The current direction of the Subgroup is focused on determining the risks associated with DTAs and how those risks should be captured in the RBC formulas. In this regard, the NAIC Capital Adequacy Task Force requested the American Academy of Actuaries to review the risks associated with DTAs in all three of the RBC formulas (Life, Health and P&C). The Academy hopes to have their review completed by mid-September. However, in a preliminary report they noted the following:

  • The primary risk to realizing DTAs is the inability to earn sufficient taxable income in the future
  • The inability to earn needed taxable income is a function of financial strength of the company
  • Little risk exists with regard to the DTA supported by previous taxes paid
  • Current SAP recognizes the risks in DTAs to a large extent by capping the amount that can be recognized as an admitted asset
  • The SAP limitation operates as an implicit RBC charge

Based on these observations, the Academy has preliminarily suggested that the RBC charge reflect how well capitalized a company is as measured by the RBC ratio exclusive of the impact of DTAs (Ex DTA RBC). The effect of the RBC charge attributable to DTAs would then be included in the formula. Based on recommendations of the Academy, it could range as follows:

  • One hundred percent for weakly capitalized insurers, e.g., those with an RBC ratio of 200% or less Ex DTA RBC
  • Zero percent (with admissibility limits placed on DTA) to 1% (without admissibility limits) for well capitalized companies, e.g., those with an RBC ratio of 300% or more Ex DTA RBC

In other words, and again, the more an insurer needs the additional surplus benefit, the less likely it will be able to obtain it.

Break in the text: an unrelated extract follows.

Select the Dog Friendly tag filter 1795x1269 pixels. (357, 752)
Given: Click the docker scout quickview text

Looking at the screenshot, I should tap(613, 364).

Other issues still to be fleshed out by the Academy include the impact of tax sharing agreements on DTAs, and historical experience regarding DTAs in an acquisition or receivership. The Subgroup will have to grapple with all these issues in coming to a decision as to whether to extend, sunset, or amend the guidance contained in SSAP No. 10R with respect to SAP reporting after 2010.

For more information, contact Les Schott.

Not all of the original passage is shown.